La questione della successione è cruciale perché i tibetani temono che la Cina voglia indicarne uno di proprio gradimento dato che, su indicazione del Partito comunista, è nata una «fondazione» la quale, afferma Pechino, ha ereditato il diritto di «riconoscere il nuovo Dalai Lama». Immediata la replica: «La responsabilità» della nomina del successore «ricadrà esclusivamente sui membri del Ganden Phodrang, l’ufficio di Sua Santità il Dalai Lama – è stato precisato -. Porteranno loro avanti le procedure di ricerca e di riconoscimento (del successore) nel rispetto della tradizione». E «nessun altro ha l’autorità di interferire». 
Questione chiusa? Tutt’altro. Oggi è arrivata la replica ufficiale. Mao Ning, la portavoce del ministero degli Esteri, ha detto che il successore del Dalai Lama sarà approvato «dal governo centrale» della Cina. Il Dalai Lama è venerato come una divinità dai buddisti tibetani ma è considerato un separatista dal Pcc. Di qui il desiderio di porre fine alle istanze di indipendenza sul Tetto del mondo: un capo spirituale fedele a Pechino dovrebbe, nelle intenzioni, rasserenare le velleità che ancora ardono come brace a Lhasa, anche se non è chiaro come questa figura «benedetta» dal Partito comunista potrebbe essere davvero accettata dai tibetani.

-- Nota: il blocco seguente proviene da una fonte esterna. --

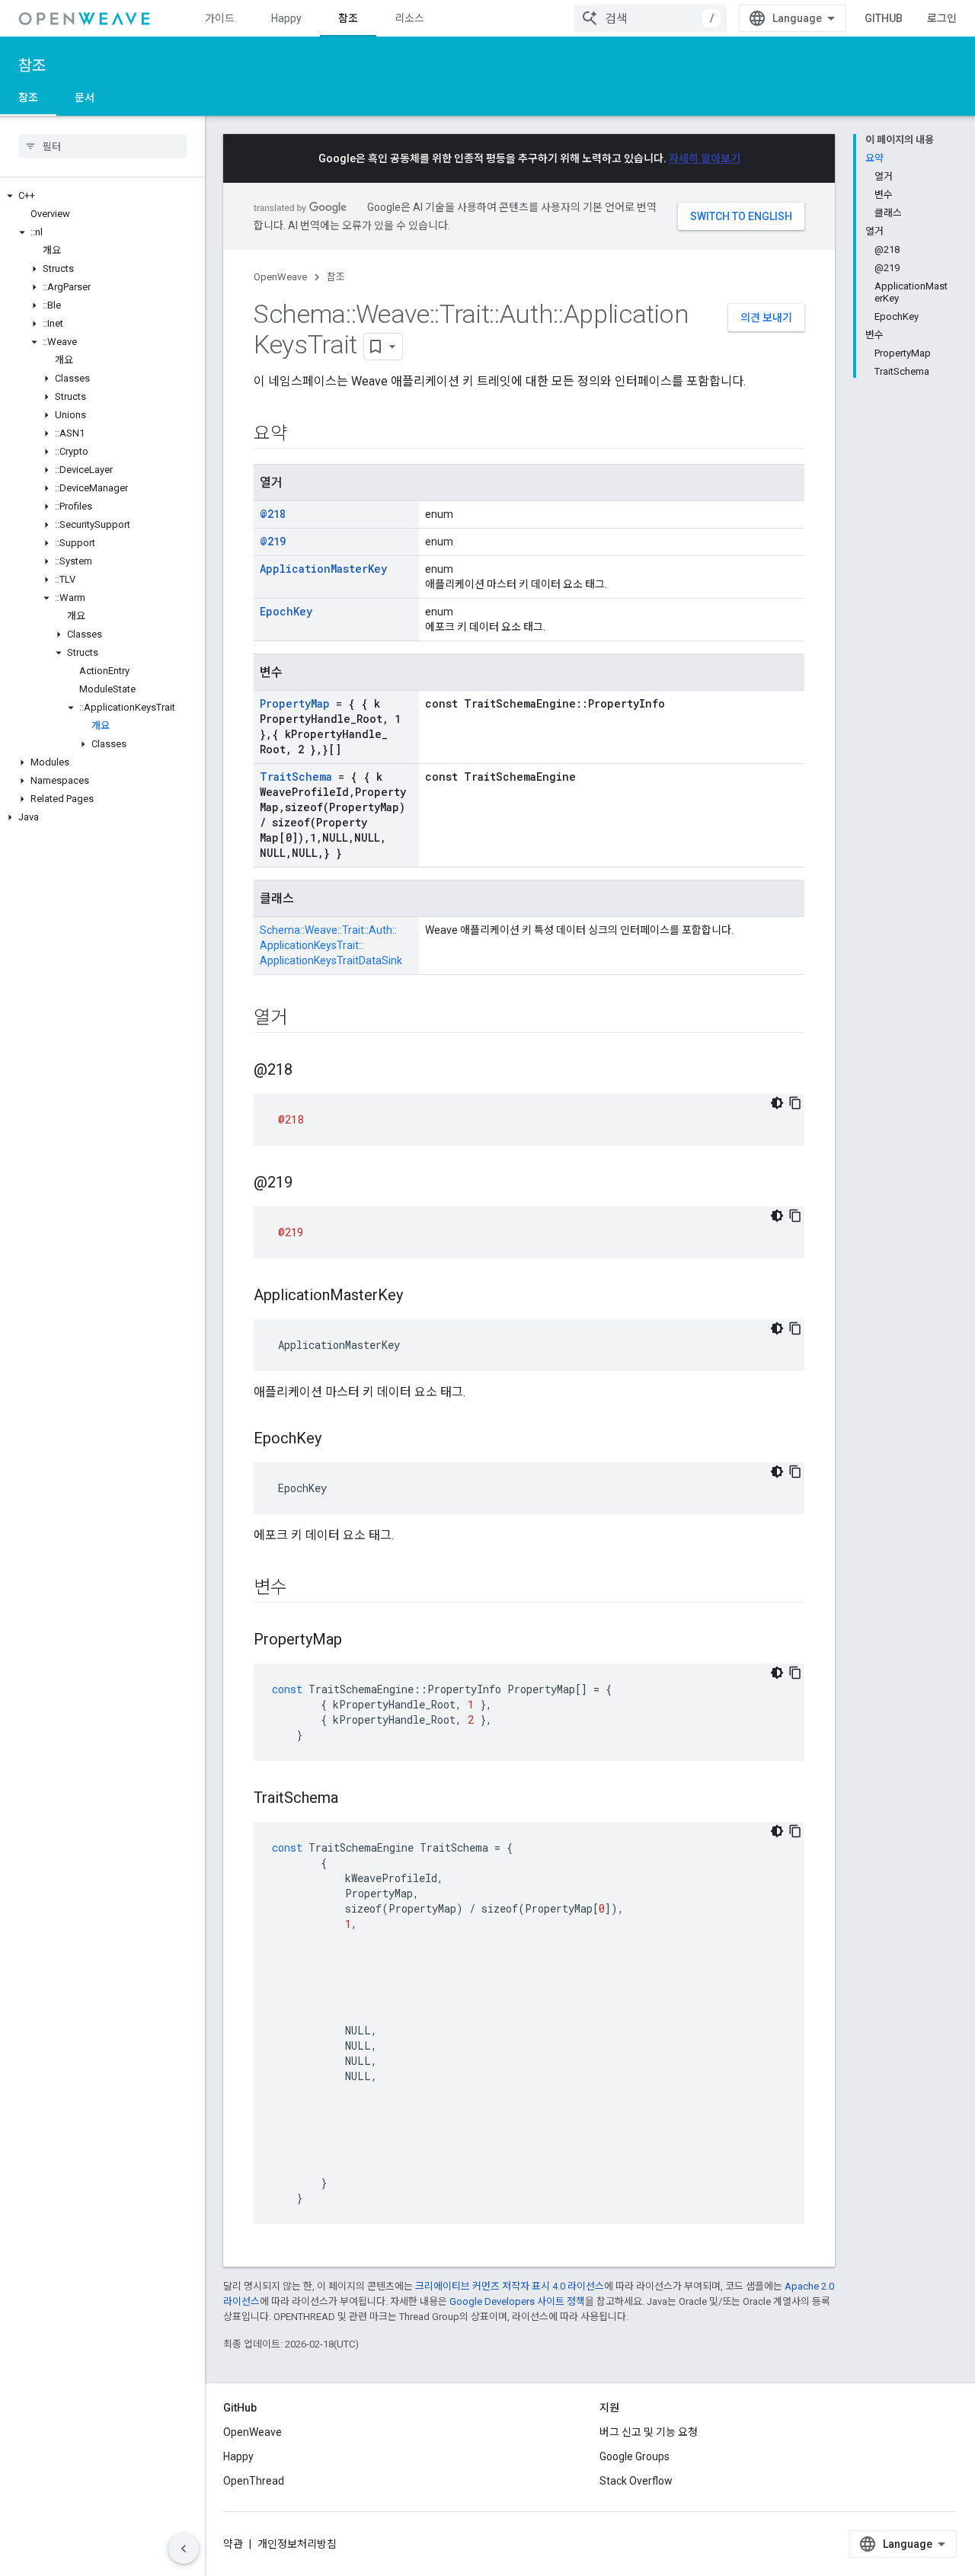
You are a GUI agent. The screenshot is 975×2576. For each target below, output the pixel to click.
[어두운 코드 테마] (777, 1103)
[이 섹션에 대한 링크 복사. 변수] (302, 1589)
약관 (233, 2544)
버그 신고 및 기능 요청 (648, 2432)
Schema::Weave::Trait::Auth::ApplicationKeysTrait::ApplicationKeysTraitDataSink (331, 945)
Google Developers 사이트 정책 (517, 2301)
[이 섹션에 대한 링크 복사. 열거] (302, 1019)
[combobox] (650, 18)
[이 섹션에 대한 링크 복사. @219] (307, 1184)
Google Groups (634, 2456)
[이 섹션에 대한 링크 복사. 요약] (302, 435)
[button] (102, 196)
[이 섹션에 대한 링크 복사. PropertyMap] (357, 1641)
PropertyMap (295, 703)
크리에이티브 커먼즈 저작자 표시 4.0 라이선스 (509, 2286)
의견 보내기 (766, 318)
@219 (273, 541)
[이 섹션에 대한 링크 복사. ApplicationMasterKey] (418, 1296)
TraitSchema (296, 776)
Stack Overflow (636, 2481)
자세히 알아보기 (704, 158)
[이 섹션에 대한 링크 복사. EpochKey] (336, 1439)
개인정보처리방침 (297, 2544)
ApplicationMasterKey (323, 568)
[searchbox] (102, 146)
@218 (273, 514)
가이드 (220, 18)
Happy (286, 18)
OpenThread (253, 2481)
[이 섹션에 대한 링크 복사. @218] (307, 1071)
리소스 (409, 18)
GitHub (884, 18)
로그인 (942, 18)
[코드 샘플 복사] (795, 1103)
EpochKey (286, 611)
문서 (84, 97)
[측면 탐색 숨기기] (183, 2548)
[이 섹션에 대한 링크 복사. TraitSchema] (353, 1799)
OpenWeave (280, 277)
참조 (348, 18)
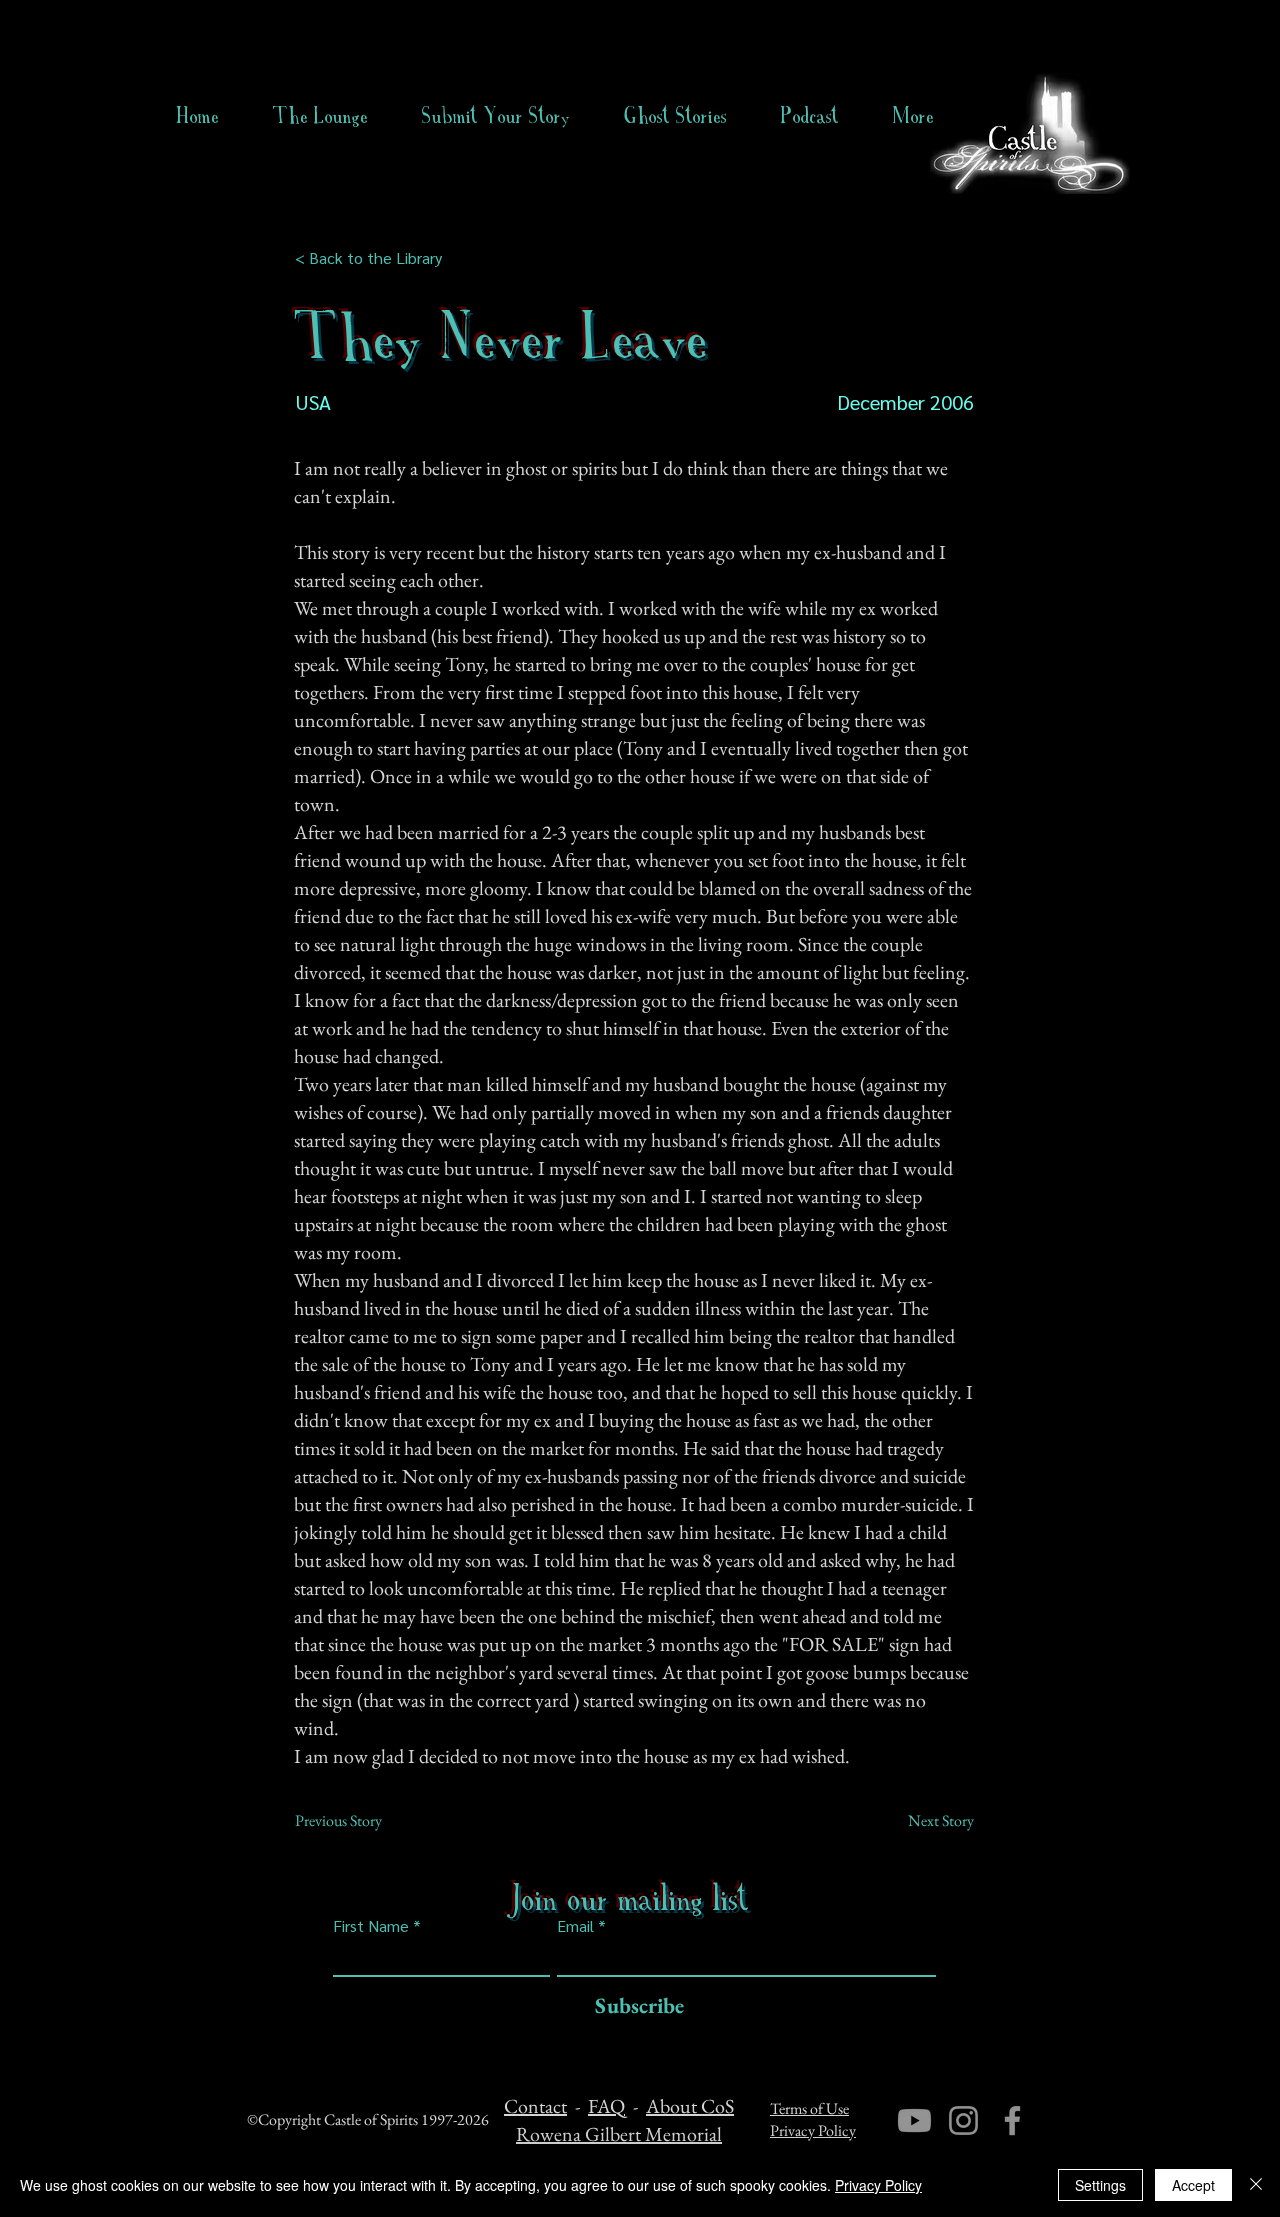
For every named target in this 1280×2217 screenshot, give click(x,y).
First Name (371, 1926)
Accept (1193, 2185)
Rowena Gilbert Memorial (619, 2134)
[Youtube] (914, 2120)
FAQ (606, 2106)
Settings (1100, 2185)
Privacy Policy (813, 2130)
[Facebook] (1012, 2120)
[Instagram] (963, 2120)
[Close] (1256, 2185)
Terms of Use (809, 2108)
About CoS (690, 2106)
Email (575, 1926)
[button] (675, 116)
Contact (535, 2106)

E tuttavia, Pechino afferma di avere l’autorità esclusiva di trovare la reincarnazione del Dalai Lama, cioè di nominare il successore di Tenzin Gyatso. «La reincarnazione del Dalai Lama deve rispettare i principi della ricerca interna in Cina» e «l’approvazione del governo centrale», ha dichiarato ancora Mao Ning. Il processo deve «seguire i rituali religiosi e il contesto storico, ed essere gestito in conformità con le leggi e i regolamenti nazionali», ha aggiunto. «In accordo con tutte queste richieste dei miei devoti e studenti riguardo alla mia reincarnazione, affermo che l’istituzione del Dalai Lama continuerà», è invece la risposta del Dalai Lama. Il Buddha vivente ha poi ribadito che il successore sarà scelto dalla Gaden Phodrang Foundation. La questione sarà affidata «esclusivamente» a loro, nessun altro ha «il potere di interferire in questo processo» ha sottolineato. Il rischio? Che un domani il Tibet abbia non uno ma due Dalai Lama: la tempesta perfetta.